I used to have some green terrors and they were REALLY aggresive. I don't know a whole lot about black convicts. Would I be able to buy them at a Pet's mart? Also what do they eat and do they eat the same thing as firemouths? Oh and how expensive are they I don't have a whole lot of money and I want fish under $20. Thanks


----------



## __undrestimated (Jul 9, 2007)

elliott03 said:


> I used to have some green terrors and they were REALLY aggresive. I don't know a whole lot about black convicts. Would I be able to buy them at a Pet's mart? Also what do they eat and do they eat the same thing as firemouths? Oh and how expensive are they I don't have a whole lot of money and I want fish under $20. Thanks


Convicts you can buy at 'Smart, and they're really cheap, I think only 2.99. Read up on them online, they stay pretty small, and breed pretty prolifically.


----------



## BlakeDgreat (Jun 25, 2007)

elliott03 said:


> I used to have some green terrors and they were REALLY aggresive. I don't know a whole lot about black convicts. Would I be able to buy them at a Pet's mart? Also what do they eat and do they eat the same thing as firemouths? Oh and how expensive are they I don't have a whole lot of money and I want fish under $20. Thanks


 ok so,

green terrors aren't generally known to be aggresive, yet they are cichlids. (maybe ones you chose)

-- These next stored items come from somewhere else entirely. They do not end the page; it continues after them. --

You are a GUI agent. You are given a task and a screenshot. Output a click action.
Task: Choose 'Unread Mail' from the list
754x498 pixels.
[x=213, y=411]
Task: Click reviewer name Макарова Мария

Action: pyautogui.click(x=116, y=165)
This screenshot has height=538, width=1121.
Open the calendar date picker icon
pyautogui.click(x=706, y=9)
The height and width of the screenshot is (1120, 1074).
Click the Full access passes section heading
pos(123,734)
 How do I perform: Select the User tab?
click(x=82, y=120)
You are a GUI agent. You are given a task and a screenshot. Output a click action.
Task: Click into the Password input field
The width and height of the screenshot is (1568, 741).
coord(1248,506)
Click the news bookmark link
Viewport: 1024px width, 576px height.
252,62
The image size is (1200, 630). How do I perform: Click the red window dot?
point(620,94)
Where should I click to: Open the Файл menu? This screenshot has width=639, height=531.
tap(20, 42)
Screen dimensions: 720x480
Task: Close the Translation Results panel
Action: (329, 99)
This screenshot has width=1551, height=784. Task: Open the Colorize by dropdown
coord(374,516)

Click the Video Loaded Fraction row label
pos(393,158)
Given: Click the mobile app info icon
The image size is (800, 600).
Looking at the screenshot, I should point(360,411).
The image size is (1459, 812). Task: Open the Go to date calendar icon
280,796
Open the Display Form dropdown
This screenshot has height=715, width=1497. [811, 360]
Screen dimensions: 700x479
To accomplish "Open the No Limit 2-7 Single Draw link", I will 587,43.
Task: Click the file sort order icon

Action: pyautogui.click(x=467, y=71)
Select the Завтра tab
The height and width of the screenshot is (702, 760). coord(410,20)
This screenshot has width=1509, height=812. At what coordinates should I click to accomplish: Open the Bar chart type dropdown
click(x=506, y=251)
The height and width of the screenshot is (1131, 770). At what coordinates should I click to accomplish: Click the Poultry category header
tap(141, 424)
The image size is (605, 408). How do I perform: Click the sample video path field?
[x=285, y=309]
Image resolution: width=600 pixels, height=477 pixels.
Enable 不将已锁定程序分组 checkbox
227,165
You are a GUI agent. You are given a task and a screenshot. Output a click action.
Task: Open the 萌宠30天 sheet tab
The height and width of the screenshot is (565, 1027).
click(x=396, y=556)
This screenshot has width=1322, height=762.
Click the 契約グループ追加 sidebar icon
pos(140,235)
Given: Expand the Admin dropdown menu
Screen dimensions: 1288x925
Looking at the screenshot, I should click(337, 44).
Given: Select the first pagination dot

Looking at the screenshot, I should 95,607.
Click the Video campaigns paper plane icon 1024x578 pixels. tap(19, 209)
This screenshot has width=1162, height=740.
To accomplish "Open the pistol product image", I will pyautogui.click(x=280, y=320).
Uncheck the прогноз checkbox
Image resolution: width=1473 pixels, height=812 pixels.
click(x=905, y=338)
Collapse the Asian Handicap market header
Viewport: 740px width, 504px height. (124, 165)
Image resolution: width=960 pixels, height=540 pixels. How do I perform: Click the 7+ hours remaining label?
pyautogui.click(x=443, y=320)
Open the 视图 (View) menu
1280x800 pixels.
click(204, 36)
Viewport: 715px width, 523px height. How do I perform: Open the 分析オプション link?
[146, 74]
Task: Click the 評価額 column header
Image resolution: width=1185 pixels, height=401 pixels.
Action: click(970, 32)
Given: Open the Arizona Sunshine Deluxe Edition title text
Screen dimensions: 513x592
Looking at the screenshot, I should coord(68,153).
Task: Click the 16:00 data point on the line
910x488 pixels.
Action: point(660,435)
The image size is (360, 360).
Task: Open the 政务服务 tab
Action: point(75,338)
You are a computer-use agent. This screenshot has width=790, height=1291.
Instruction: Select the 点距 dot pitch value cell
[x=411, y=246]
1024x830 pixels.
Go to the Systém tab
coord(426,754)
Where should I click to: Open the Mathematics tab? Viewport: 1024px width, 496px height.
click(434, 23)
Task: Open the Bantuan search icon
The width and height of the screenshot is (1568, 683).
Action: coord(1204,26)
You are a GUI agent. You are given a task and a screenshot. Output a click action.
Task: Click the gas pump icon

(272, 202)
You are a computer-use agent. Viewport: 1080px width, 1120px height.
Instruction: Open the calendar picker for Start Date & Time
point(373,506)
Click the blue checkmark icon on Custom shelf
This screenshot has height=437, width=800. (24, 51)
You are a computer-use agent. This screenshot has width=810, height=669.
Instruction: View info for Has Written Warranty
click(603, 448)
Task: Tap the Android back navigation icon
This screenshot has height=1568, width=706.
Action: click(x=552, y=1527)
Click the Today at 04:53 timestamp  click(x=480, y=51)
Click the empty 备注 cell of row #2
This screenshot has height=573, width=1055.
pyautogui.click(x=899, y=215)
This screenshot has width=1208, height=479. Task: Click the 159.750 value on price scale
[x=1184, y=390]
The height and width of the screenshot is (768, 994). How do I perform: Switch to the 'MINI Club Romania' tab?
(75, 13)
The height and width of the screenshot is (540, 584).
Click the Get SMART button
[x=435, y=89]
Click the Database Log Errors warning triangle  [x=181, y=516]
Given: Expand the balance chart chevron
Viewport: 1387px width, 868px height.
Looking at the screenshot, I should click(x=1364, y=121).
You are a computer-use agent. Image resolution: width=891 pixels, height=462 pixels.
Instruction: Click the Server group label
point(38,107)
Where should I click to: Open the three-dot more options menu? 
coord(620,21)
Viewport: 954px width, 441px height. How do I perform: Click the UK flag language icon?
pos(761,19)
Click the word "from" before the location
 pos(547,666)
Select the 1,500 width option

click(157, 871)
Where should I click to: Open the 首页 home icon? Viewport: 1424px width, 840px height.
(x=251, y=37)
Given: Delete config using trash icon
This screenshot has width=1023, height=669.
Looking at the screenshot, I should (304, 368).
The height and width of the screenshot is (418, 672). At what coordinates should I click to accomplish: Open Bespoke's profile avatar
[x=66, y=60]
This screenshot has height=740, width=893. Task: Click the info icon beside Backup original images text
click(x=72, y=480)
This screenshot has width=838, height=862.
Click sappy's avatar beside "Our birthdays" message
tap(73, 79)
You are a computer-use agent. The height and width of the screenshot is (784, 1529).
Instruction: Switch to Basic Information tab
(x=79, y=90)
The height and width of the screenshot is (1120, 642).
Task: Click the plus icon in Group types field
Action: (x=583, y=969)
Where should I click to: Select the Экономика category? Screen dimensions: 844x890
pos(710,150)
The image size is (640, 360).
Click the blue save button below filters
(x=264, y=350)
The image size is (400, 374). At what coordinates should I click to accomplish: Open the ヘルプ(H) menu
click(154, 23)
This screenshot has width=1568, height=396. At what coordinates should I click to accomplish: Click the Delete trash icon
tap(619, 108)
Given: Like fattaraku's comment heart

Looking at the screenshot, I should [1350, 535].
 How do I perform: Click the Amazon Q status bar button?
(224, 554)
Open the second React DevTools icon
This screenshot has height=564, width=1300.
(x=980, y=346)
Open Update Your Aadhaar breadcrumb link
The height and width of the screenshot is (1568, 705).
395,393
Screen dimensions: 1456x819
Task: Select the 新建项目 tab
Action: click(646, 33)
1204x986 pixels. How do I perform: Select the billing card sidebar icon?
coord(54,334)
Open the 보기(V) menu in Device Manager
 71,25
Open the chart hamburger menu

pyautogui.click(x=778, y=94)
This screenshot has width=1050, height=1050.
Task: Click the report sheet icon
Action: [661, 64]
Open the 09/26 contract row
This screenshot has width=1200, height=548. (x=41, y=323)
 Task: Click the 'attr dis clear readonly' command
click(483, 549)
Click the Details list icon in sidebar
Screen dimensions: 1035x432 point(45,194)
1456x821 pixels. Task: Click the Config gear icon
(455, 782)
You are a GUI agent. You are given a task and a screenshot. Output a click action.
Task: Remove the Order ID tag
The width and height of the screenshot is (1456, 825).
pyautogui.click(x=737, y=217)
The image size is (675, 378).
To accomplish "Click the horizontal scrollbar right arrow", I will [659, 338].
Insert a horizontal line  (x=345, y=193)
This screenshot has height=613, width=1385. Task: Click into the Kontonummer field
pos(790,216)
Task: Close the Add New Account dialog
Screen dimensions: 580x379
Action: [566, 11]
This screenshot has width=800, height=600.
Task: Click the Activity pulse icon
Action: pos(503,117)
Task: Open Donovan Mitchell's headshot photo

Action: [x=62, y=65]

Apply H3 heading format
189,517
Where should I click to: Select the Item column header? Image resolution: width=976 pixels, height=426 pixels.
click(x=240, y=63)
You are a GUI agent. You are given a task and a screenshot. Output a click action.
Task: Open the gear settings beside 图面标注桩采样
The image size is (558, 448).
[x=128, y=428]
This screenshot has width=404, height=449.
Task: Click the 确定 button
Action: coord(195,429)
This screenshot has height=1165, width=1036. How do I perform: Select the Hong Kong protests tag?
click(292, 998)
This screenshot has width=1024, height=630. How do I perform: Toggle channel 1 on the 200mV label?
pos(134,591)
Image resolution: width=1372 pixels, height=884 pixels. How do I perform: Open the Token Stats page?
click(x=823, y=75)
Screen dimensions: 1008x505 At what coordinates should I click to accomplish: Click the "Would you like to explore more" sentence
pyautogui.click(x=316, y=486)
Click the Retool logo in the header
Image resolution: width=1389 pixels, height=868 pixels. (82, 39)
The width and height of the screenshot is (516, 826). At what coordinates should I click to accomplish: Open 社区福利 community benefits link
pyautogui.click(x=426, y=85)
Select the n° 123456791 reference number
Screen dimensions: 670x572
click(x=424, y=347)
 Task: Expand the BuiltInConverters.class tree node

Black convicts are a pretty common fish, so I'd be surprised to hear if you local petsmart does not have them (mine does). And they will eat general cichlids flake food. 

They're on the cheaper side of cichlids, at mine there $2.50, I think. But I doubt they'd be more than $5. 

I'd suggest getting 4-5 convicts to cut aggression with others, the needlenose, and nothing else.

Hope that helps.


----------



## elliott03 (Jul 31, 2007)

thanks

looks like I'm going to get black convicts!!!

Thanks for all the help!


----------



## __undrestimated (Jul 9, 2007)

Good luck, let us know how it goes.


----------